In short, 1 in. = 25.4 mm = 72 user units (which roughly corresponds to 72 pt).
On the next page, I explain that it's possible to change the default value of the user unit, and I add an example on how to create a document with pages that have a different user unit.
Now for your question: suppose you have an existing PDF, how do you find which user unit was used? Before we answer this, we need to take a look at ISO-32000-1.
In section 7.7.3.3, entitled "Page Objects", you'll find the description of the /UserUnit
entry in Table 30, "Entries in a page object":
(Optional; PDF 1.6) A positive number that shall give the size of default user space units, in multiples of 1/72 inch. The range of supported values shall be implementation-dependent. Default value: 1.0 (user space unit is 1/72 inch).
This key was introduced in PDF 1.6; you won't find it in older files. It's optional, so you won't always find it in every page dictionary. In my book, I also explain that the maximum value of the UserUnit key is 75,000.
Now how to retrieve this value with iTextSharp?

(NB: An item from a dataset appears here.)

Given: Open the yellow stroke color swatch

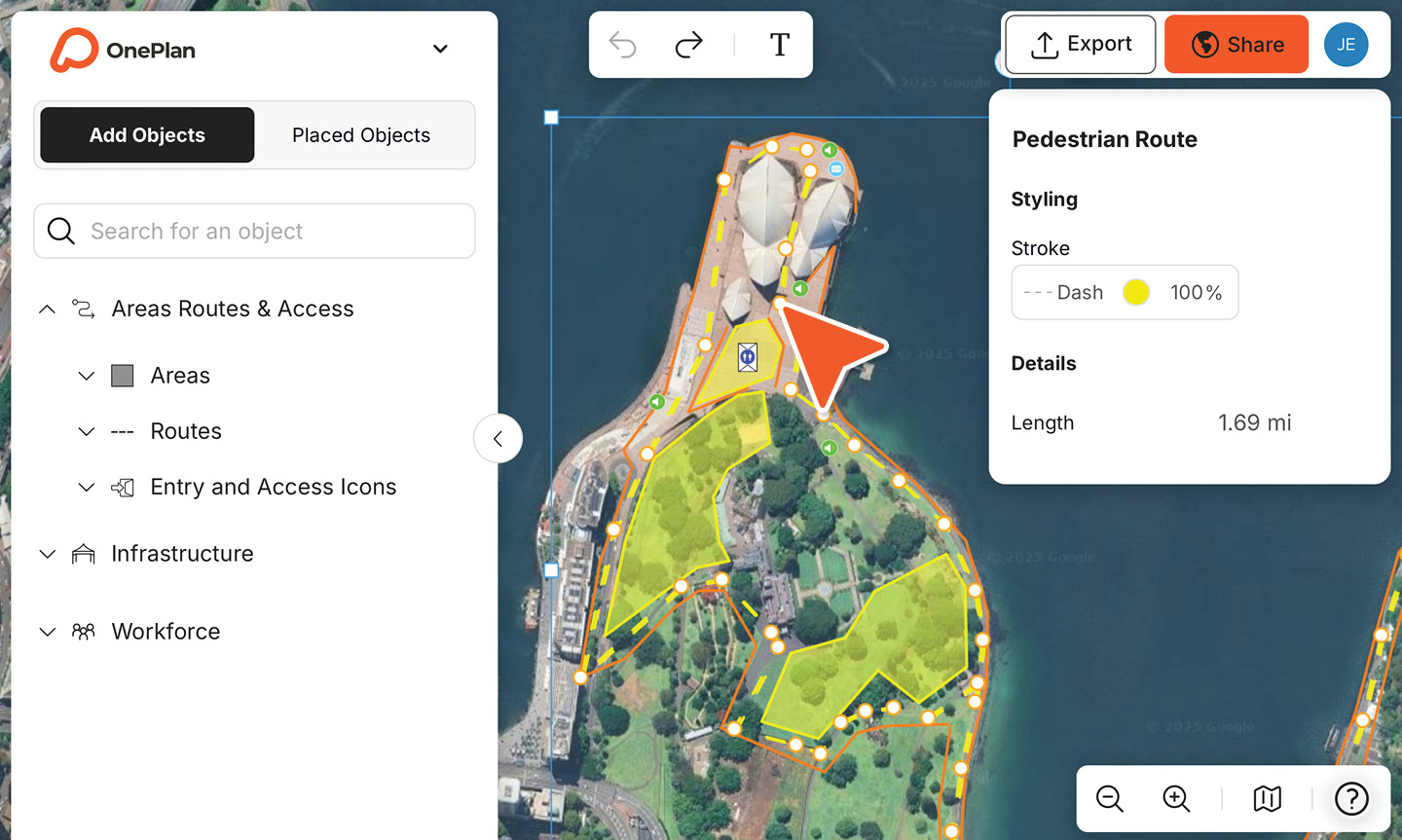Looking at the screenshot, I should (1136, 292).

You already have Rectangle dim = reader.GetPageSize(i);
which returns the MediaBox. This may not be the size of the visual part of the page. If there's a CropBox defined for the page, viewers will show a much smaller size than what you have in xy
(but you probably knew that already).
What you need now is the page dictionary, so that you can retrieve the value of the UserUnit key:
PdfDictionary pageDict = reader.GetPageN(i);
PdfNumber userUnit = pageDict.GetAsNumber(PdfName.USERUNIT);
Most of the times userUnit will be null
, but if it isn't you can use userUnit.FloatValue
.